Lenihan: Nama will not pay property bubble loan prices
The Republic’s ‘bad bank’ Nama will not pay property bubble prices for toxic loans, Finance Minister Brian Lenihan has insisted.
But it will give Irish banks more than what he branded “current crisis values” for failed developments and other bad assets to be taken into public ownership.
Speaking to the Oireachtas Joint Committee on Finance, Mr Lenihan said while a long-term value would be worked out for bad loans, these would not be anywhere near recent boom time prices — because these will not return for some time.
“It will be a long number of years — very long number of years — before the Irish property values return to their peak in 2006 and early 2007,” he said.
Outlining the Government's defence of its National Assets Management Agency plans, Mr Lenihan said values will be struck to balance risks to the taxpayer with support for the banks.
“Let me make it clear that the success of Nama is not based on any assumption of a return to the recent bubble prices for property,” he said.

^^^^^^^^

▸ What is required
Answer from the text on Nama and bad loan prices:
(a) Which committee was Brian Lenihan speaking to?
(b) When does he say Irish property values peaked?
(c) What two things does he say values will be struck to balance?

▸ Information shown
^^^^^^^^

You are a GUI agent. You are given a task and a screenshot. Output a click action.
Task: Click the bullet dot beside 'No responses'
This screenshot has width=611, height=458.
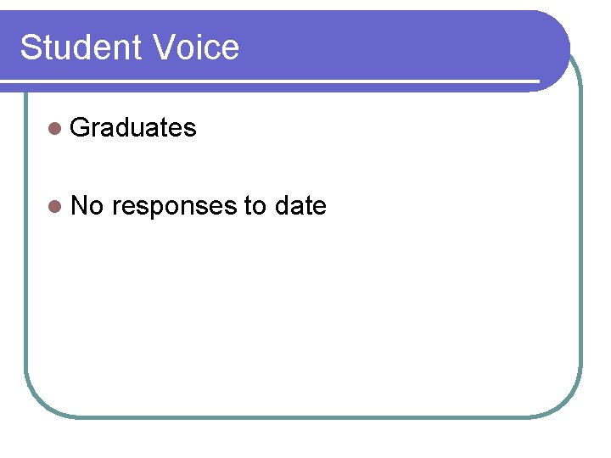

^^^^^^^^

▸ Written solution
(a) The Oireachtas Joint Committee on Finance.
(b) In 2006 and early 2007.
(c) Risks to the taxpayer and support for the banks.